Cette proposition de réforme gouvernement est d’ailleurs une nouvelle fois énergiquement contestée par l’Eglise orthodoxe de Grèce, pays où 97 % des 10,2 millions d’habitants sont orthodoxes. Les désaccords sur cette question administrative mettent une fois de plus le doigt sur la délicate question des relations oecuméniques en Grèce.
Antoni Koulouris, secrétaire général de l’Eglise réformée de Grèce, a rappelé que «cette clause obsolète a causé de sérieux problèmes», Pour lui, elle doit être supprimée. «Notre Etat, dit-il, peut être libéral de certaines façons. Mais il y a toujours le danger qu’un représentant des autorités, constatant que vous n’êtes pas orthodoxe, réagisse à votre encontre et vous interroge sur votre nationalité», a-t-il relevé, en commentant la volonté de réforme du gouvernement de centre-gauche de Costas Simitis, dont le parti socialiste (PASOK) est revenu au pouvoir à la suite des élections du mois dernier.
Après l’élection, le ministre de la Justice, Michalis Stathopoulos, a critiqué la «protection exagérée» dont bénéficie l’Eglise orthodoxe. L’article 3 de la Constitution grecque stipule que l’orthodoxie est la «religion dominante» et interdit les traductions de la Bible sans le consentement préliminaire de l’Eglise orthodoxe.
Selon Antoni Koulouris, les responsables de la plus ancienne Eglise protestante, l’Eglise évangélique grecque, soutiennent aussi la suppression de la mention de l’appartenance religieuse dans les cartes d’identité, comme d’ailleurs les catholiques, les musulmans et les plus petites minorités non orthodoxes.

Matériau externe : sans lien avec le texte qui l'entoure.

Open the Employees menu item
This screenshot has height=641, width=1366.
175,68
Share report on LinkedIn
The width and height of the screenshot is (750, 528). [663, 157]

Emplois: mesures discriminatoires
D’après lui, il existerait même des directives secrètes recommandant que les postes de haut niveau dans les institutions gouvernementales soient réservés aux orthodoxes. Une information encore largement vérifiée au cours de ces dernières années.
«Même si certains membres du clergé orthodoxe pensent que nous devrions nous employer à promouvoir l’engagement des chrétiens plutôt que nous soucier des cartes d’identité, ces voix dissidentes n’ont pas été publiquement exprimées. Beaucoup de personnes pensent que le gouvernement devrait aller de l’avant avec cette réforme, car les problèmes seront encore plus grands si les cartes d’identité ne sont pas changées».
«L’Eglise orthodoxe exercera toutes les pressions possibles sur le gouvernement et certains parlementaires du PASOK pourraient ne pas y résister. Les cartes d’identité sont la seule preuve qu’une grande majorité de la population est orthodoxe. En réalité, pas plus de 3% de cette population très laïcisée va à l’église le dimanche».
Pour le président de la Conférence épiscopale de Grèce et archevêque catholique d’Athènes, Nikolaos Foscolos, la mention de l’appartenance religieuse sur les papiers d’identité enfreint la liberté religieuse et est en contradiction avec les normes légales en vigueur dans la plupart des pays de l’Union européenne, dont la Grèce est membre.
«L’appartenance religieuse ne concerne pas l’Etat, qui est tenu de produire de bons citoyens, et non de bons chrétiens», a déclaré l’archevêque à l’Agence œcuménique ENI. «Nous vivons dans une situation bizarre. Les Grecs déclarent être religieux même s’ils ne pratiquent pas, et les ministres prêtent serment sur l’Evangile même s’ils sont athées».
La virulence de l’archevêque Christodoulos.
Le 14 mai, l’archevêque Christodoulos, responsable de l’Eglise de Grèce, a publiquement condamné la proposition de réforme, en la qualifiant de «crime contre la nation». Il a réclamé la tenue d’un référendum pour régler la question. «Les néo-intellectuels attaquent l’Eglise comme des chiens sauvages. Nous sommes Européens, personne ne le nie, mais nous ne céderons pas, uniquement pour obtenir l’approbation de quelques modernistes et progressistes», a déclaré Christodoulos, connu pour son peu d’ouverture à l’œcuménisme.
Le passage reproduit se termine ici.